**Excerpt to read**
+ + + + + + +
What is Juneteenth?
Juneteenth is the oldest nationally celebrated commemoration of the ending of slavery in the United States. Originally celebrated in Texas after the emancipation of 250,000 enslaved peoples in the state in 1865, June 19th is now recognized as a celebrated holiday in 47 states in the US. Today, Juneteenth is a day that celebrates African American freedom and achievement, while encouraging continuous self-development and respect for all cultures. The day has sparked a global movement and countless organizations that promote and cultivate knowledge and appreciation of African American history and culture. (National Registry of Juneteenth Organizations & Supporters)
A History of Juneteenth
On June 19 ("Juneteenth"), 1865, Union general Gordon Granger arrived in Galveston and issued General Order Number 3, which read, "The people of Texas are informed that, in accordance with a proclamation from the Executive of the United States, all slaves are free. This involves an absolute equality of personal rights and rights of property between former masters and slaves, and the connection heretofore existing between them becomes that between employer and hired labor. The freed are advised to remain at their present homes and work for wages. They are informed that they will not be allowed to collect at military posts; and that they will not be supported in idleness either there or elsewhere." (Texas State Library and Archive Commission)
Approximately 250,000 enslaved persons were emancipated in the following months. The news was followed by an array of personal celebrations across the state. The first broader celebrations of Juneteenth were used as political rallies and to teach freed African Americans about their voting rights. Within a short time, however, Juneteenth was marked by festivities throughout the state, some of which were organized by official Juneteenth committees. (Texas State Historical Association)
+ + + + + + +
**Work to be completed**
In the Juneteenth text, who arrived in Galveston and issued General Order Number 3?
+ + + + + + +
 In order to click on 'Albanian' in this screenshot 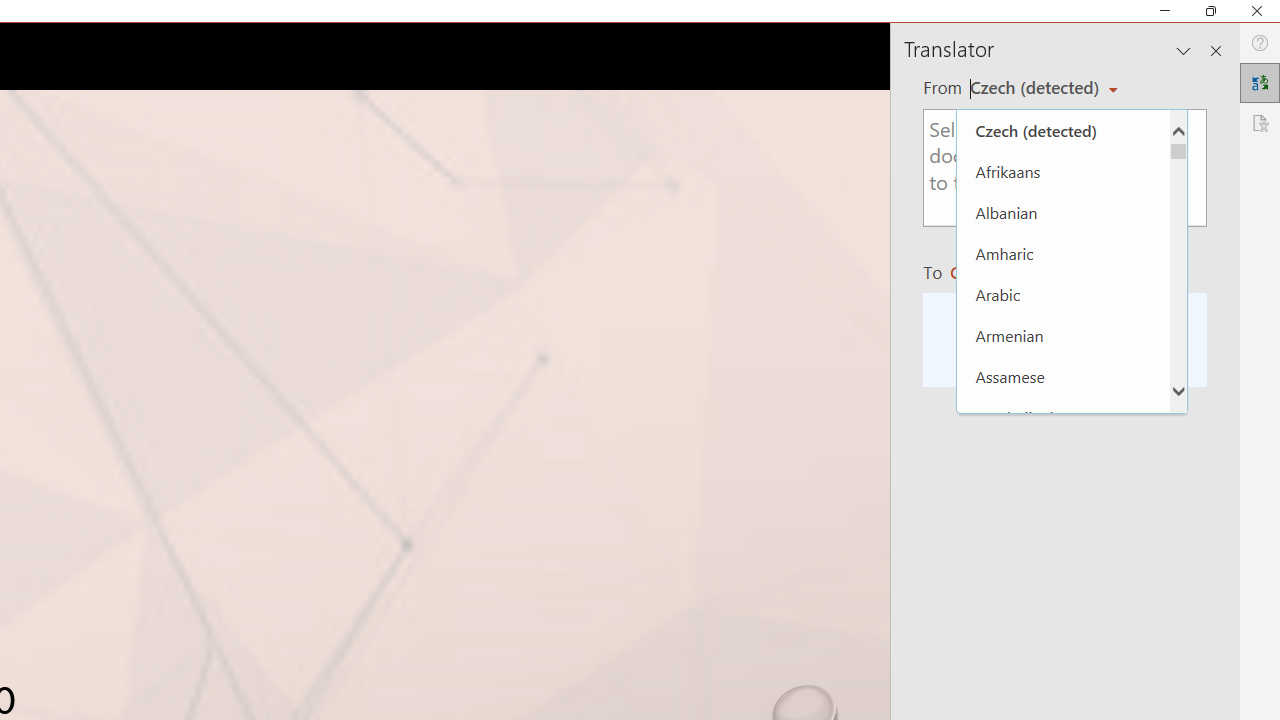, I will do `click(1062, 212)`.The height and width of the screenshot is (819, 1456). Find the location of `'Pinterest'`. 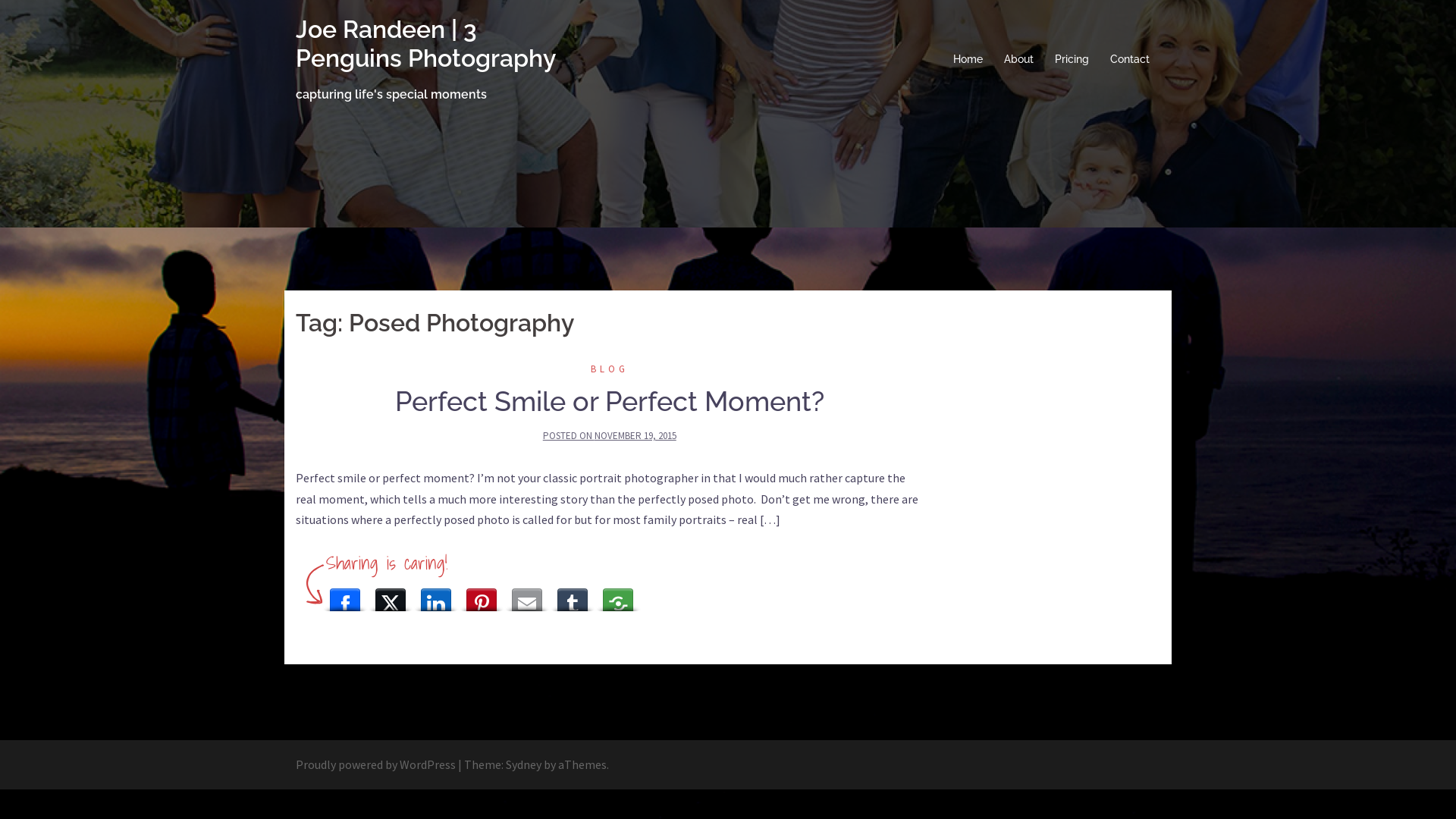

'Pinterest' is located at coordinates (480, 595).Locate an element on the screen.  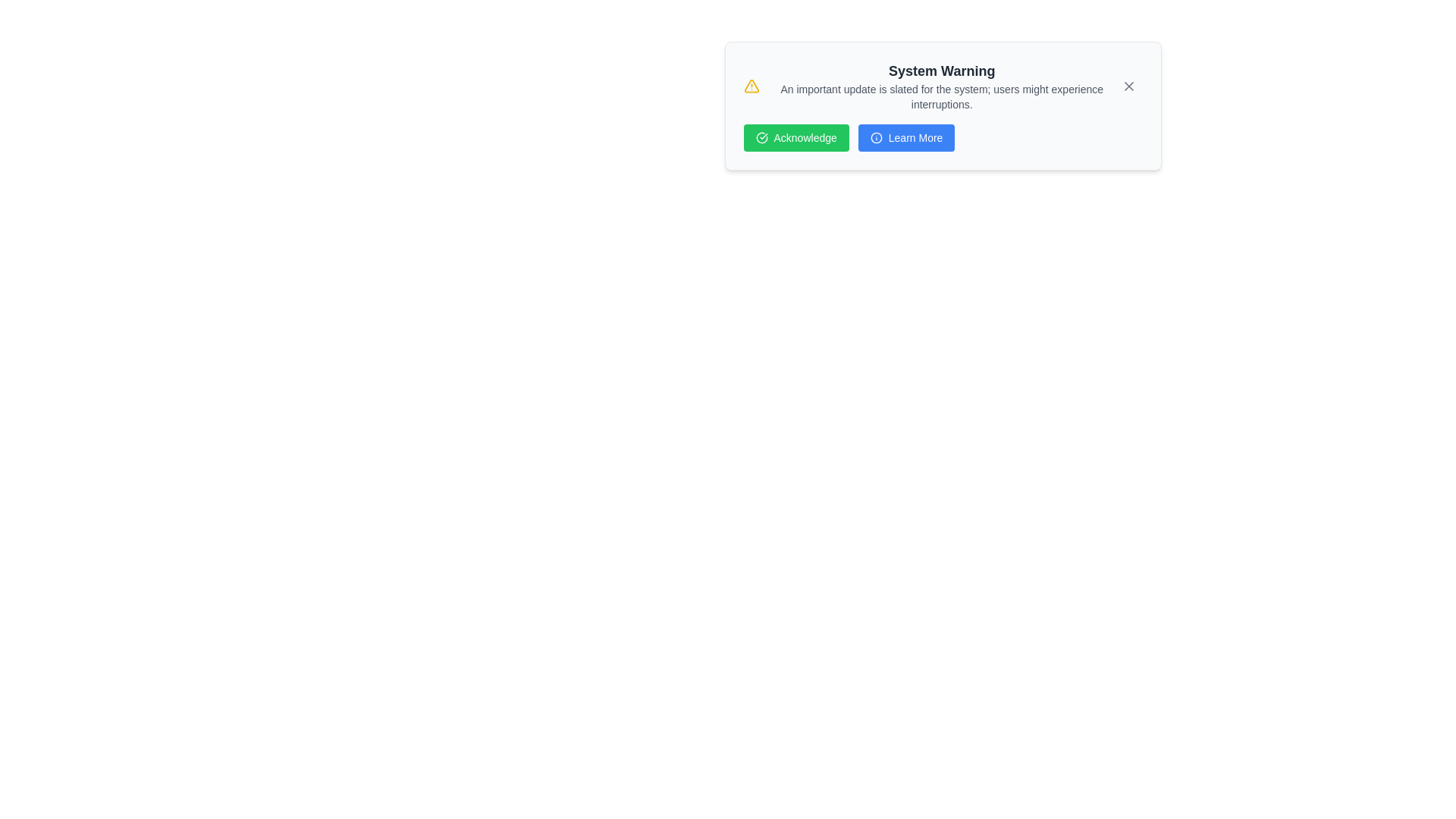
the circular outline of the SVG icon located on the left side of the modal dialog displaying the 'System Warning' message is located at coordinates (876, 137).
+ + + + + + +
**Full response**
Union general Gordon Granger